This is the first Sunday I’ve had completely, blissfully, unencumberedly free in weeks, largely because I’ve been editing an incomprehensible goddamned survival manual on a freelance basis and I completely underestimated the work and brutally blew my deadline and I’ve been dicking around with it in every spare moment for almost a month and on Friday I was finally done. Or as done as I’m going to get.
The survival guides on this page, by the way, are not the survival guide I was editing. I don’t even know that book’s title or the author’s full name, and if I did I wouldn’t say it here. These books are for illustrative purposes, and the fact that I had two survival guides on my bookshelves (not that I’ve done more than skim them) is part of a display of general familiarity with the subject matter that got me the $25/hr. assignment, which seemed like a good idea at the time.

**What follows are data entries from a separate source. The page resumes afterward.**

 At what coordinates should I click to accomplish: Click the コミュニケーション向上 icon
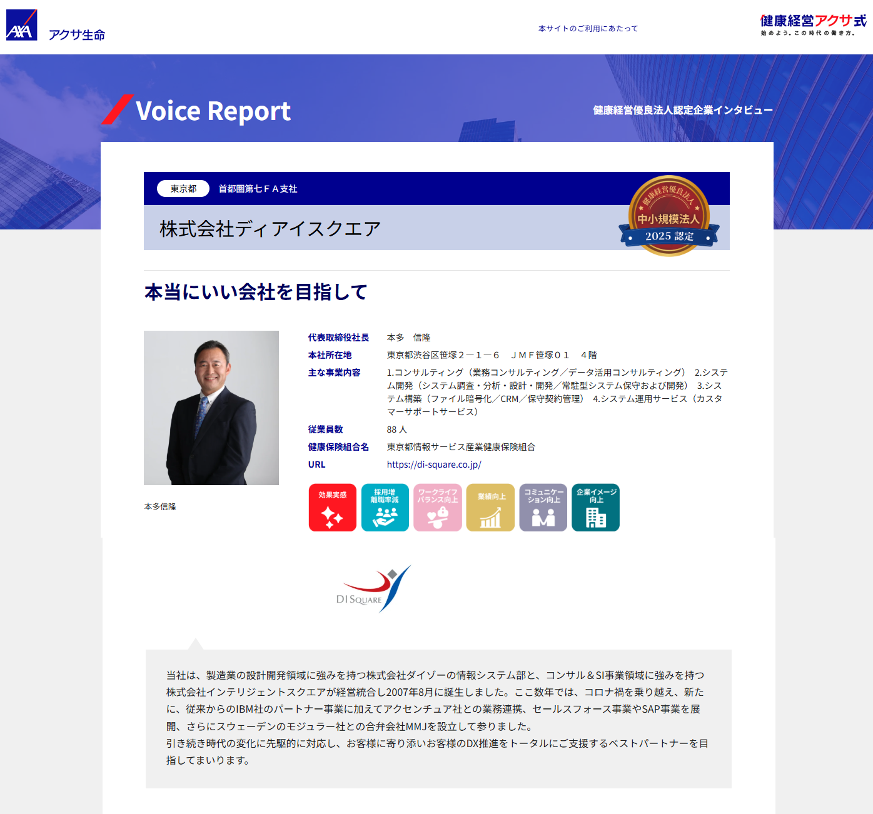tap(543, 508)
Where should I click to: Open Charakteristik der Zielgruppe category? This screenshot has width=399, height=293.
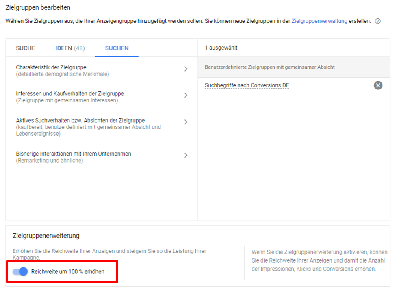(x=51, y=67)
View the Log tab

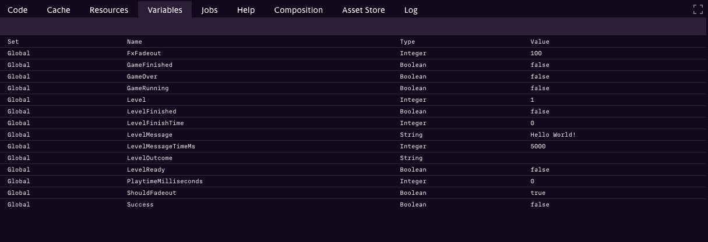click(x=411, y=10)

(This army manual above is cool. I broke a general rule about titles published by Barnes & Noble (this is only a sticker after all) because I like the mud splatter. That’s not design. That’s real mud. I hope it’s mud. The one on the right is more or less definitive. I should probably put one of them in the truck. You know, in case the truck and I have to parachute out of a crashing plane in the Himalayas or something. The other one’s fine right where it is. In the bathroom.)
I don’t know why anyone’s doing a new survival guide, there are dozens already out there, but the general gist I gathered from the totally inadequate instructions I was given was that this was a little on the Survival-for-Dummies side of the street.

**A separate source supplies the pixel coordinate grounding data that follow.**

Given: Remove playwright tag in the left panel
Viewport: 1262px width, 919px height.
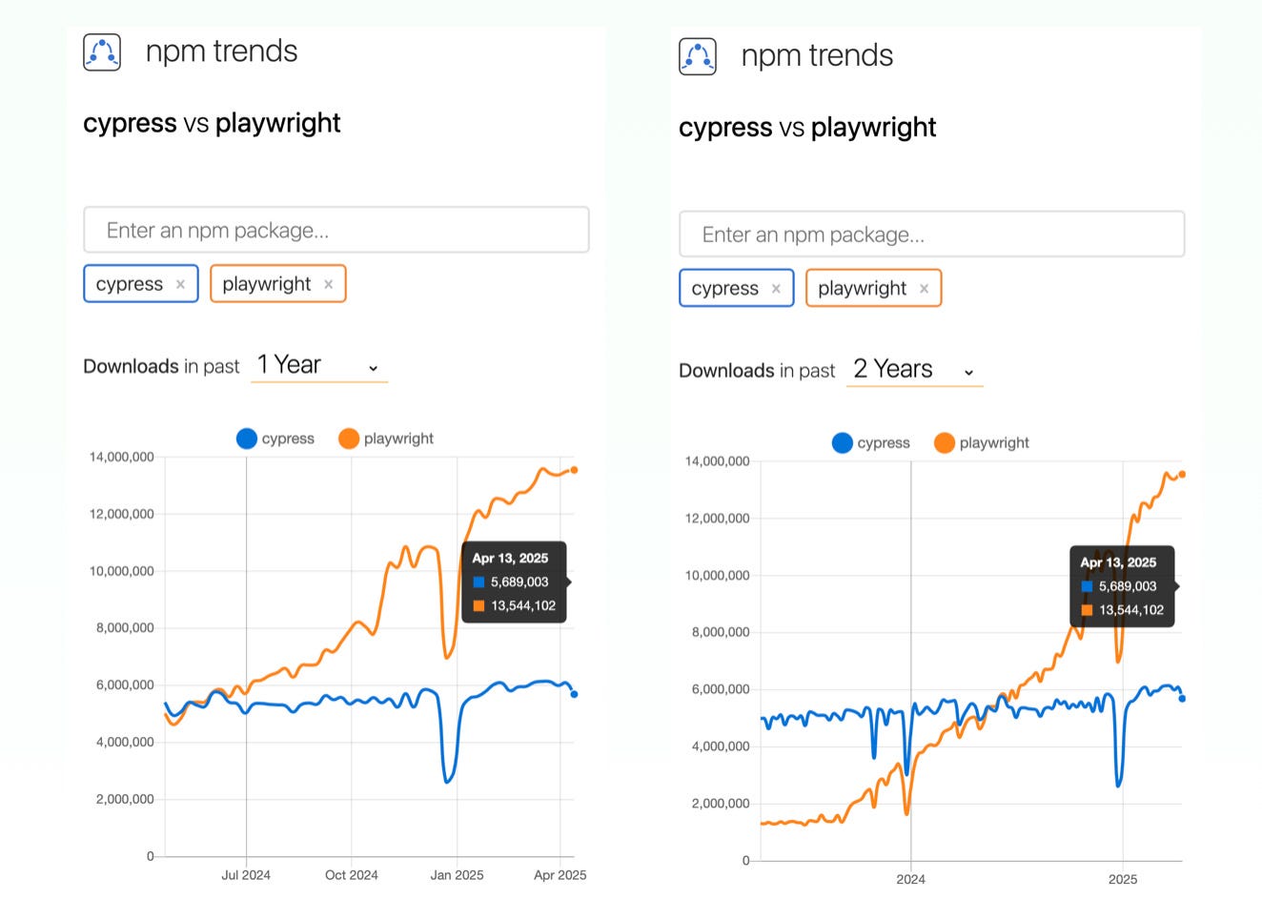Looking at the screenshot, I should 328,284.
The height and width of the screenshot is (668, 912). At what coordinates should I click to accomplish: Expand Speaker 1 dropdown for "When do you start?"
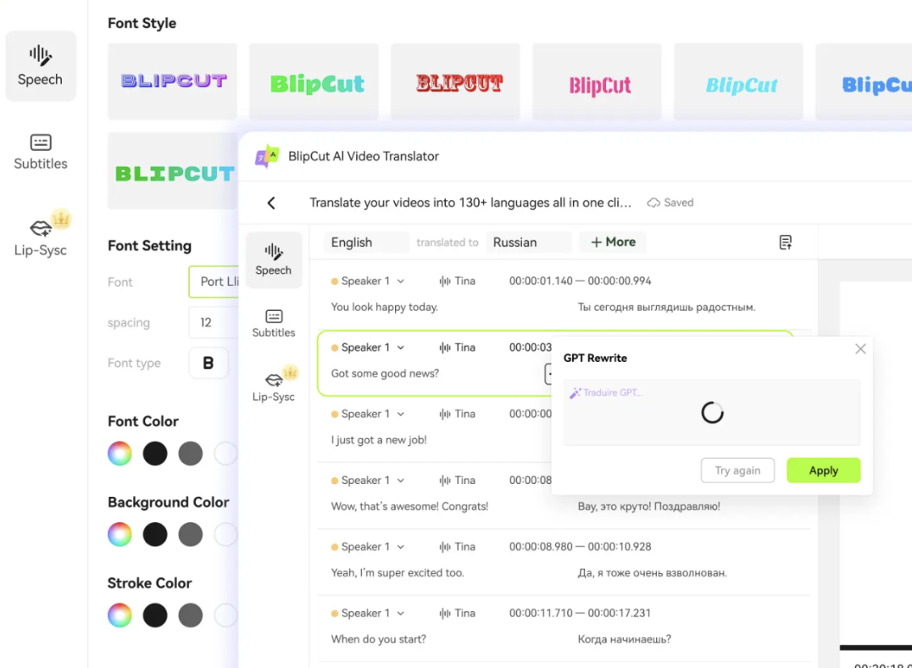tap(401, 614)
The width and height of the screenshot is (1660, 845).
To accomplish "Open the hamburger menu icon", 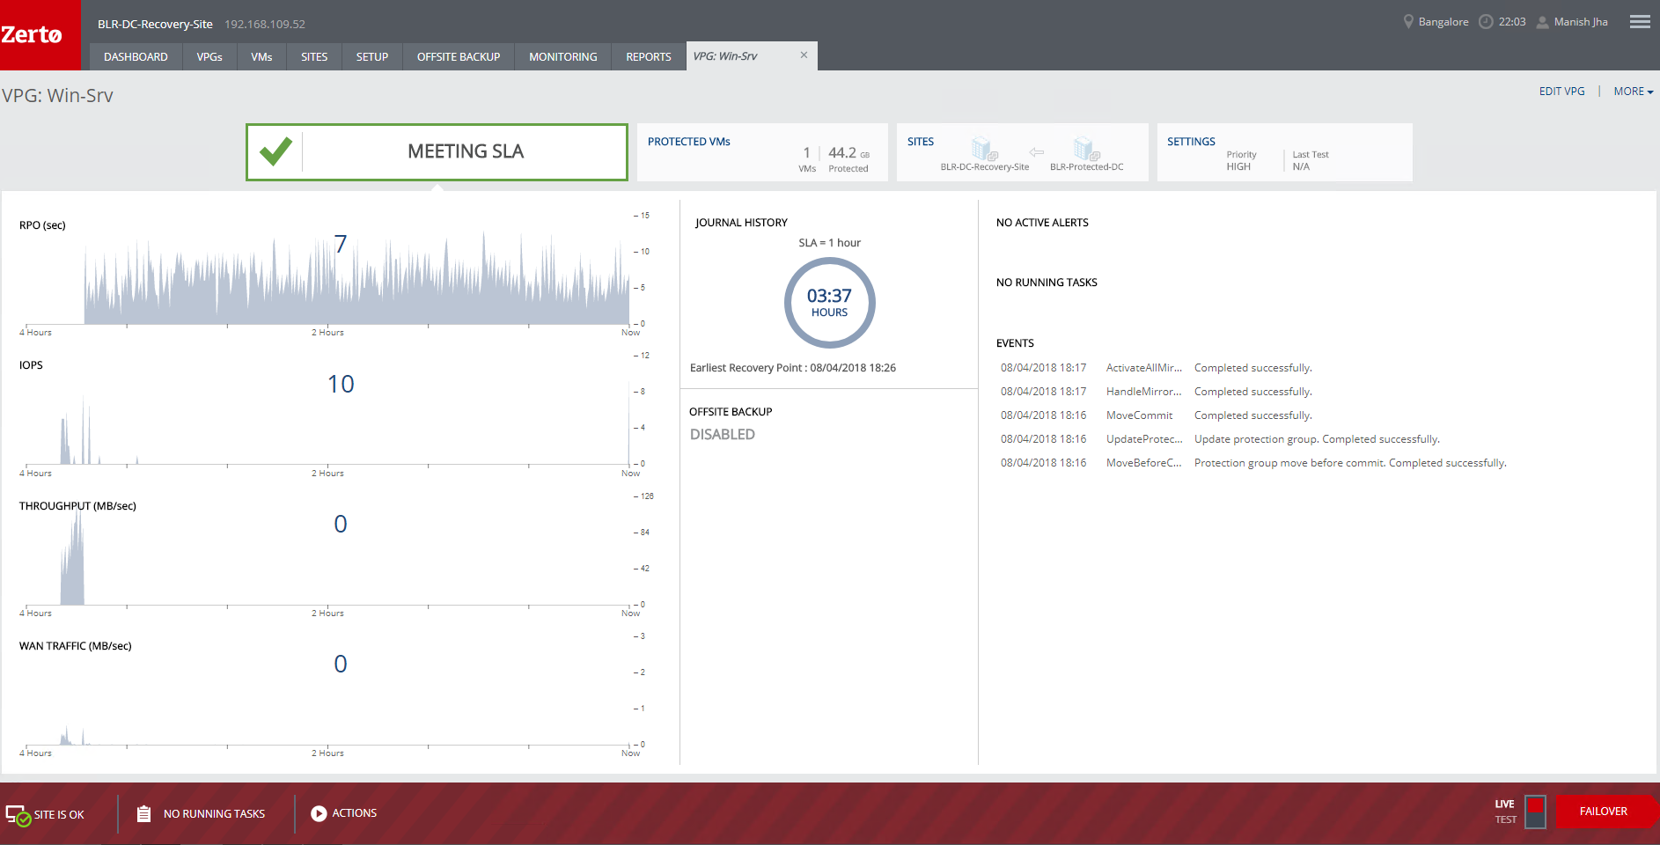I will pyautogui.click(x=1640, y=22).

I think people like these, and all the cable shows dedicated to the same topic, in direct proportion to the ever-more-vanishing possibility that they’ll ever find themselves truly, badly, threateningly lost. You can still do it, all right, but increasingly, you have to try. I personally have never been in a genuine survival situation. If ever I find myself in such, I’d rather rely on a gun and a single bullet than have to try to make sense of the raw copy I just spent three weeks trying to untangle.
My author is some former Special Forces dude who must have skipped the boot camp session where they diagrammed sentences. My job, which I was dumb enough to take on, was to organize the contents into some sort of semi-logical cohesion, apply house styles to the document, polish up the language and excise repetitions. Pointing out logical fallacies and red-flagging factual discrepancies and TKing just plain bad advice were not among my specified duties, but I took them on anyway, because one can hardly help it.
Other stuff just stumped me. Dig this:
AND at 180 degrees behind the UK, out in the middle of the pacific, is where the INTERNATIONAL DATELINE occurs. That is where one day becomes a new day first. So, it is chopped in half and each half gets a letter M & Y, so that means 1 letter of our 26 letter alphabet is not used, the letter “J”, since it was not common in many languages. That means we have 24 hours, 24 time zones, 1 letter left out and 1 zone gets 2 letters. All this comes into play when we look at the rest of LAT/LONG.
You follow? Try this:
This is applied basic trigonometry (or geometry for purists) – but this is the triangle formed from one eye down your arm to the point, then the short base line distance over from the eye change, then the distance back to you forms a triangle, so, this is how to apply it. Multiply that known size, by the amount of itself that it moved over by the eye/arm ratio of 10.
Granted, you’re losing something via lack of context, but trust me: You’re not missing much. I’d say 9 out of 10 sentences needed rewriting. Two chapters of this were mine, about 32,000 words.
I almost didn’t survive it. Heh. But it’s a hell of a lot better now. And I can pay for my new bike.
I’m available for freelance editing jobs, by the way. And I promise not to name you or your book on my blog.

One of the saddest results of the Patriot Act (at least, I’m guessing it played a role) was the demise of Loompanics Press, which billed itself as “the lunatic fringe of the 1st Amendment” and had any number of survival manuals among their offerings, along with lots of other weird stuff. My favorite Loompanics offering was “The Wild and Free Cookbook” written by a former Green Beret survival instructor. It was an excellent guide to wild-plant foraging and had some excellent game recipies, including the chapter on road-kill guidelines. The author didn’t advocate eating critters that had actually been run over, but if the car just bumped into it and knocked it over to the side of the road a few minutes before you came along…. one of the best guniea-fowl recipies I’ve tried.
Actually, there’s precedent for this in my life – my dad was the town butcher in a small Missouri town. It was the custom when Bubba bumped into Bambi with his pickumup coming home at night from Spud’s Potato Patch that Bubba would first bleed the deer out and then call the game warden, who would then wake my dad up in the middle of the night to butcher a deer for the geezers at the county old folk’s home.